I wish Kurt a happy and healthy retirement!
I'm not up on Agile. Is it one of those supposedly magical import copycat brands?
Agile might be not well known here, but the brand was very well established in modern metal fanbase
It appears they've stopped building custom instruments...
That's really interesting. I bought two lp copies in 2004/5 from them, both AL2000. The first one was great, I wish I still had it (although it was very heavy) and the second one didn't have much for it. Nothing felt or sounded right, a complete piece of junk. So to me they were, back then, pretty much 50/50... can't believe they would've declined quality-wise in 15 years, otherwise they'd have stopped selling.

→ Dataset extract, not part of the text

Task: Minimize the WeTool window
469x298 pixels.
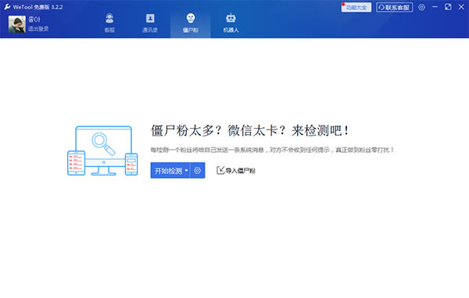Action: (435, 7)
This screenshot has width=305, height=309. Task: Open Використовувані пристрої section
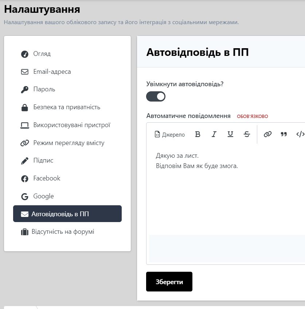coord(71,125)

When they first came out I picked up a used AL 2000 GOldtop with soapbars for like $150. It had the original style headstock. It was an awesome guitar. So assume I picked up two more higher level Agile's that I eventually sold because they just weren't as good. I still have the Goldtop, but unfortunately I didn't put strap locks on it, dropped it on stage, and it suffered a cracked neck/headstock (cracked where neck meets the headstock). I did get it repaired, but it's never played the same...
Not sure why you think not many here care...lots of Agile fans here on TGP . I've owned a dozen or so over the years (and still have a few I will NEVER part with), fantastic guitars at dirt cheap prices. This isn't new though, the brand's been for sale for about six months now.